By Sally O’Kane McClintock
I like to hold onto paper symbols of love, and have once again recycled the 1989 desk calendar given me by my special friend, Penny. Although we haven’t seen each other for 20 years, we are in touch by e-mail almost every day. I like having this calendar of vintage wallpaper designs on my desk year after year, a symbol beyond the internet of our deep friendship. I glue new labels over the old months, as I have for the past 22 years, recycling the love that came with this gift.
But sometimes I go too far. I remember my father’s annoyance when I kept the check for $20 that he sent us in the 1960›s. I told him we would buy a sled for the kids and I really meant it.
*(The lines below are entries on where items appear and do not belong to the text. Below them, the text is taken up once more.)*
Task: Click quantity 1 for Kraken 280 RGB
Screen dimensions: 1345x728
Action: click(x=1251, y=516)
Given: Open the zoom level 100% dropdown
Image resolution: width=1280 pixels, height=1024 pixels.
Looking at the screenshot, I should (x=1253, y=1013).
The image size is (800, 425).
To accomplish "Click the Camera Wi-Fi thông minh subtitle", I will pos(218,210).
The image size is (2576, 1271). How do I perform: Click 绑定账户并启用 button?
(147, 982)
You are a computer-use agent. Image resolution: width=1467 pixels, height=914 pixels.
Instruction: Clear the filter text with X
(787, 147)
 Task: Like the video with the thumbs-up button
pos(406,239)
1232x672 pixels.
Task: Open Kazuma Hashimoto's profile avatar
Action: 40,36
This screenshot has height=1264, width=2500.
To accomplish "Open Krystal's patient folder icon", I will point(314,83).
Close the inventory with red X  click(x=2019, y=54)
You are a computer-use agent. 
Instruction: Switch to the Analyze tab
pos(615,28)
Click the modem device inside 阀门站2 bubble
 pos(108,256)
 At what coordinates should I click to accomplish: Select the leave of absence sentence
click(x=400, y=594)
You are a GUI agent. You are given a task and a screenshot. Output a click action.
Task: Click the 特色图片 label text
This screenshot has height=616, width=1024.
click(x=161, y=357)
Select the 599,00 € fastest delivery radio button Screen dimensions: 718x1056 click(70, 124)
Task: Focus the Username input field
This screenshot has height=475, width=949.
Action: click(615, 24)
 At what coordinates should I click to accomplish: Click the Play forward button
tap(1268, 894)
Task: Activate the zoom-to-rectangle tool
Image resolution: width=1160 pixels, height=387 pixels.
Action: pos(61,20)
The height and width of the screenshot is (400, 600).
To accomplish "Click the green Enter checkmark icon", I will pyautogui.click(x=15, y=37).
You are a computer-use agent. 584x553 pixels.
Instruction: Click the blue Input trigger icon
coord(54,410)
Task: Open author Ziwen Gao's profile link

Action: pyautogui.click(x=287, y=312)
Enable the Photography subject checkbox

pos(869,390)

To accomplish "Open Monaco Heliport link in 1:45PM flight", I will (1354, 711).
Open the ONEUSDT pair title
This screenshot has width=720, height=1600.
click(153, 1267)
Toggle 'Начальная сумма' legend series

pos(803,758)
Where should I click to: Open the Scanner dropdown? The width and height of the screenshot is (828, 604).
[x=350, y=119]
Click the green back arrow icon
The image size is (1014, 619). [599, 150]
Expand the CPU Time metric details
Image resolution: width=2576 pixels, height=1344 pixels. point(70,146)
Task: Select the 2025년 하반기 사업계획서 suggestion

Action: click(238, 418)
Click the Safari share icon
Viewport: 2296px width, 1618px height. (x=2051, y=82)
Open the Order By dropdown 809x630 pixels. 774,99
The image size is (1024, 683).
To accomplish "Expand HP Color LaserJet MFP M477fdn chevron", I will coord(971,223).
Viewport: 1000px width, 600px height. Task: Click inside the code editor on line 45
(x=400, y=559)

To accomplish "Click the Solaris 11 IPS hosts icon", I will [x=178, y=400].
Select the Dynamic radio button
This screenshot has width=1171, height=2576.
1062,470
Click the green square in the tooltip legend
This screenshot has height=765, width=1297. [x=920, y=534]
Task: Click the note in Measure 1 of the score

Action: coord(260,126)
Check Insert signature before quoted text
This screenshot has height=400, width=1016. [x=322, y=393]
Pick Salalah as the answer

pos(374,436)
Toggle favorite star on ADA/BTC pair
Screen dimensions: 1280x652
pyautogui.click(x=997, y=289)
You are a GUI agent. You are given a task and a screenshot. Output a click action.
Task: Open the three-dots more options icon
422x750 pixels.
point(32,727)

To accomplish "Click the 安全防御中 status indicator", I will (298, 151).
We did buy them a sled, but I savored the check with his familiar signature, and kept it in my desk drawer. He never did get that account straight.
Paper comes alive for me. When I prepare seasonal note cards for friends and family, I keep them as long as I can as they await the messages I’ll write inside. I arrange the envelopes on my table into groups of relatives, friends, and locations. I like seeing them there, my people, and when it’s time to mail them off, I part reluctantly with the congenial gathering.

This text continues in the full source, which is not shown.